Un mundo sin colores
Aquel día, cuando amaneció y el mundo despertó, los colores habían desaparecido.
Era como si de noche, a escondidas, hubieran hecho las maletas y silenciosamente, hubieran huido.
Ninguno dejó una nota de despedida.
El cielo y el sol se quedaron en una triste gama de grises. El verde de los árboles, el rojo del fuego, el azul del mar… Todos se habían esfumado, dejando tras de sí un mundo bañado de blancos, grises y negros.
Al desaparecer, la gente se dio cuenta de cuánto se habían apoyado en ellos. Les habían permitido fingir que entendían mejor la vida: el rojo era amor, el negro luto, el blanco pureza. Pero ahora, sin los colores, todo era más complicado sin la información que ellos les aportaban. ¿Qué pasaría ahora si todo era gris?
En ese nuevo mundo sin colores, las fiestas sociales dejaron de ser tan glamurosas, y nadie destacaba entre los grises.
Al principio hubo miedo y desesperación. Pero la memoria les traicionaba, lo que recordaban bello y agradable o triste y feo no era solo por el color, sino por la sensación con el momento vivido. En otras palabras, lo que les hizo sentir.

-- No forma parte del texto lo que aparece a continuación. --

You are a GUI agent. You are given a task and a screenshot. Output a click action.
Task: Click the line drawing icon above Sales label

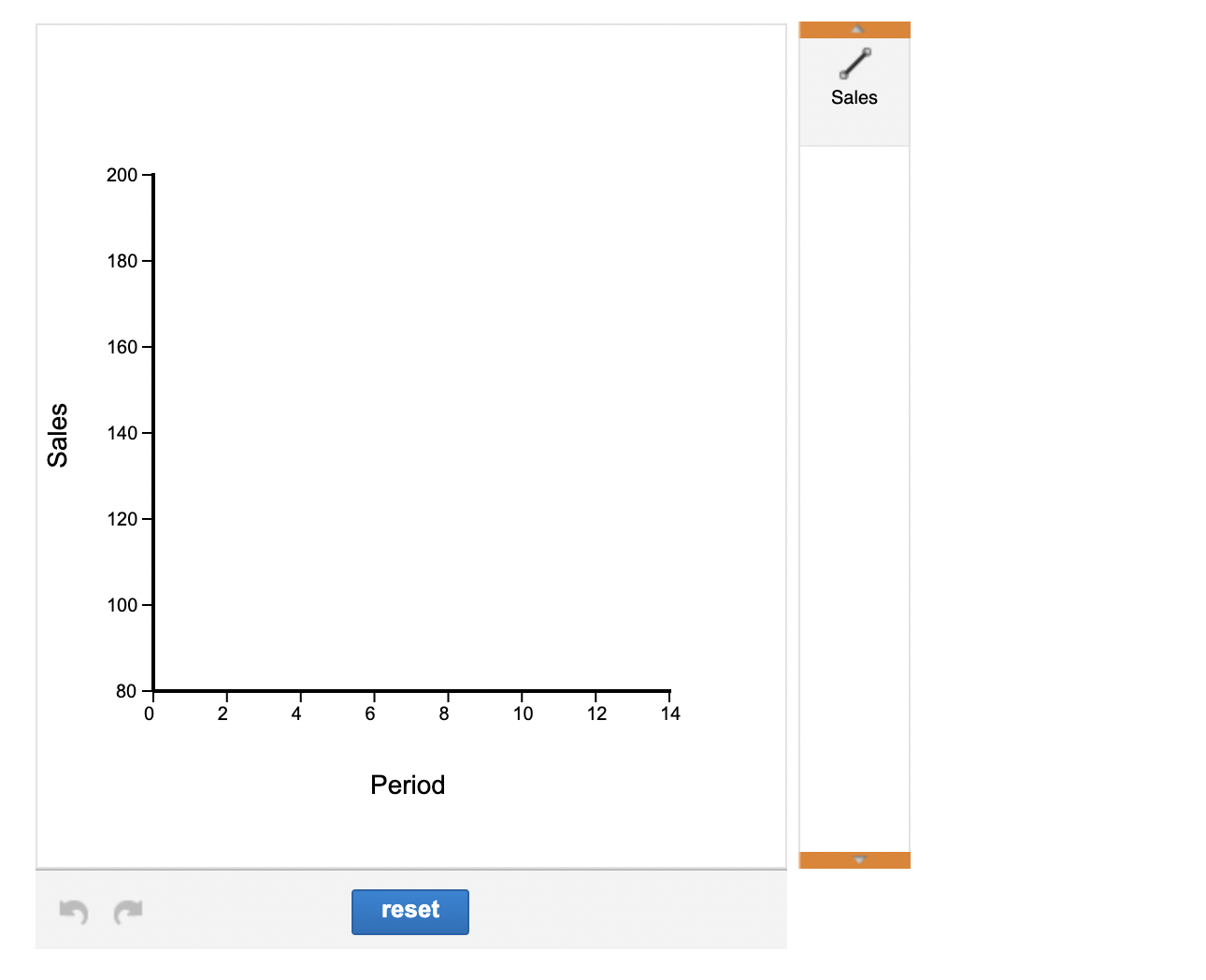pyautogui.click(x=854, y=64)

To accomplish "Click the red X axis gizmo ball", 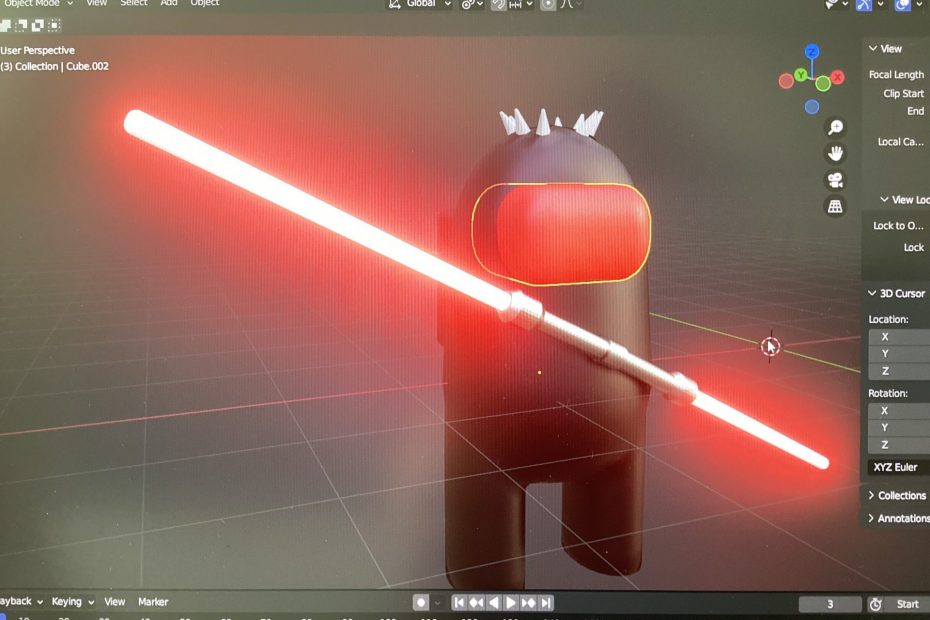I will [x=838, y=77].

En medio de esa nueva ceguera, todos comenzaron a hablarse de otra manera. Más torpe al principio, pero quizá más sincera.
Los artistas no dejaron de crear, pero ahora las pinturas se volvieron más íntimas, se basaban más en el dibujo, la composición, las texturas. Para los poetas, el reto fue mayor, tuvieron que abandonar sus metáforas con los colores y encontrar otras palabras para sustituirlos.
El mundo ya no era el mismo, pero de algún modo, seguía adelante. Más sobrio. Tal vez más de verdad.